The National Institute of Mental Health (NIMH) Clinical Antipsychotic Trials of Intervention Effectiveness – Alzheimer’s Disease (CATIE-AD) project was designed to compare the effectiveness of antipsychotic medications and placebo in patients with AD and psychosis or agitated/aggressive behavior (16). In contrast to typical efficacy trials, CATIE-AD included outpatients in usual care settings, and assessed treatment effectiveness on several clinical outcome measures over a nine-month intervention period. Initial CATIE-AD treatment (olanzapine, quetiapine, risperidone, or placebo) was randomized and masked, yet the protocol allowed medication dose adjustments or switch to a different treatment based on the clinician’s judgment. The primary CATIE-AD Phase 1 outcome was time to discontinuation of the initially-assigned medication for any reason, intended as an overall measure of effectiveness that incorporated the judgments of patients, caregivers, and clinicians reflecting therapeutic benefits in relation to undesirable effects. The two primary hypotheses were: 1) there would be pairwise differences between the three antipsychotic treatment groups and the placebo group in the time to discontinuation for any reason, and 2) among those antipsychotics that were different from placebo, none would be inferior to the others. The results revealed no pairwise treatment differences in all-cause discontinuation. Benefits of olanzapine and risperidone, seen as longer time to discontinuation for lack of efficacy compared to placebo (Kaplan-Meier estimate of median time: olanzapine 22.1 weeks, quetiapine 9.1 weeks, risperidone 26.7 weeks, placebo 9.0 weeks), were offset by shorter time to discontinuation due to adverse effects in the antipsychotic groups (discontinuations due to intolerability: 24% olanzapine, 16% quetiapine, 18% risperidone, 5% placebo) (17).

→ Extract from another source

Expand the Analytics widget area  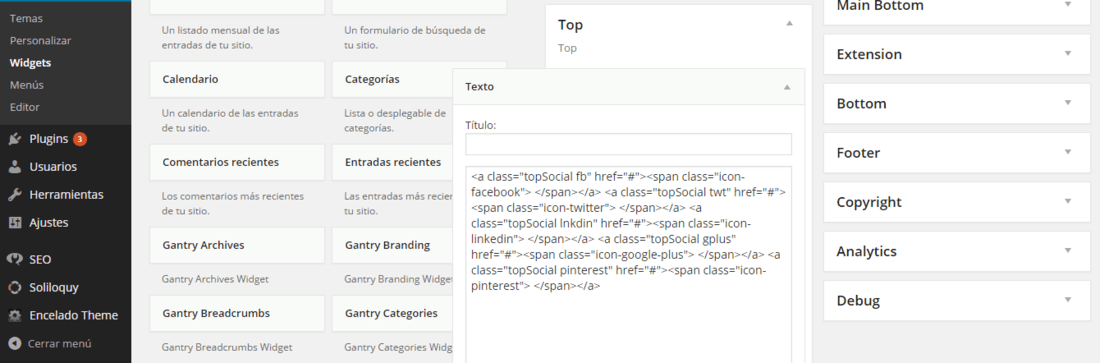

This report presents results of the CATIE-AD Phase 1 clinical symptom measures. Here, the analysis examined pairwise differences between antipsychotic treatment groups and the placebo group on change in clinical symptoms at the last observation while taking the initially-assigned Phase 1 treatment. Additional analyses explored clinical symptom changes in the four treatment groups among those patients who continued the Phase 1 treatment for up to 12 weeks. This approach can help to characterize treatment effects on psychosis and behavioral symptoms, and also allows the principal CATIE-AD effectiveness outcome, treatment discontinuation, to be viewed in the context of symptom change.
The CATIE-AD research design and methods have been described previously (16, 18). Forty-two clinical sites enrolled 421 patients who were randomized initially to masked treatment with olanzapine, quetiapine, risperidone, or placebo (2:2:2:3 ratio). The treating physician could adjust the dosage, as indicated clinically, over the 36 weeks of the trial. At any time after the first two weeks of treatment, the clinician could discontinue the initially assigned (Phase 1) medication due to insufficient efficacy, adverse effects, or other reason. At that point, Phase 1 ended and the patient could enter Phase 2 and be assigned randomly to masked treatment with an atypical antipsychotic medication that had not been assigned in Phase 1 or with citalopram. Patients could also go directly to an open-choice treatment.
To participate in the trial, patients met DSM-IV criteria for dementia of the Alzheimer’s type (19) or met NINCDS-ADRDA criteria for probable AD (20), after a thorough history, physical and cognitive examination, and laboratory assessment were completed. Enrolled patients were outpatients living at home or in an assisted-living facility, had a knowledgeable informant, and were ambulatory. Patients in skilled nursing homes were not included. Mini-Mental State Exam (MMSE) (21) score was 5 to 26. Entry criteria required that delusions, hallucinations, agitation, or aggression had occurred nearly every day over the previous week or intermittently over 4 weeks. Symptoms had to have been rated at least moderate in severity on the Brief Psychiatric Rating Scale (BPRS) conceptual disorganization, suspiciousness, or hallucinatory behavior item (22), or had occurred at least weekly with moderate severity or greater on the delusion, hallucination, agitation, or aberrant motor behavior item of the Neuropsychiatric Inventory (NPI) (23).
Patients could be taking stable cholinesterase inhibitor medication; memantine had not been approved in the U.S. during the enrollment period. Patients were excluded if they were taking antidepressants or anticonvulsants for mood stabilization.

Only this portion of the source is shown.